• Work task:
From the data below, return each line in which the string "computer" is found.

Start of Information shown

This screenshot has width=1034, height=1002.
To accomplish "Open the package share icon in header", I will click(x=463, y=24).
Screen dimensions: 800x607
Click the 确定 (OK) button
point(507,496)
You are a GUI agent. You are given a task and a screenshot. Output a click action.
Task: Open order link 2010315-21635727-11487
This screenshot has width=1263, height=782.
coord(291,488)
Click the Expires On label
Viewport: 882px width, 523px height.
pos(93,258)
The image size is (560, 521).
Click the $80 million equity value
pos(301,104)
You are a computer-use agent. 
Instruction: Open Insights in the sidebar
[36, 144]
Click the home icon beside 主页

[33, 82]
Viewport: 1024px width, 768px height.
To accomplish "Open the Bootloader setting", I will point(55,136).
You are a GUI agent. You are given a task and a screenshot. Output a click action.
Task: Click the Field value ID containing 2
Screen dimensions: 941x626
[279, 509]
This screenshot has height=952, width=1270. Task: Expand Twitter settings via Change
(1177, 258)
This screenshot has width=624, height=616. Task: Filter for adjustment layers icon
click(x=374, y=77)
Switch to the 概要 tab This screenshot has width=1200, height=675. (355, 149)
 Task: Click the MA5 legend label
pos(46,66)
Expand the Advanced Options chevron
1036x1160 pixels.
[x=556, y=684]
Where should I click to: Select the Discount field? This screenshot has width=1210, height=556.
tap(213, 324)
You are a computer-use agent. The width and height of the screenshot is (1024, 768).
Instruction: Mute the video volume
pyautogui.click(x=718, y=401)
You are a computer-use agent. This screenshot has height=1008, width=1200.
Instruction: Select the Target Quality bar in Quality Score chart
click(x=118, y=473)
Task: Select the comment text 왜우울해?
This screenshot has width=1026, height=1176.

End of Information shown

• Response to the exercise:
You are a computer-use agent. 
You are a computer-use agent. The width and height of the screenshot is (1024, 768).
You are a computer-use agent. This screenshot has height=1008, width=1200.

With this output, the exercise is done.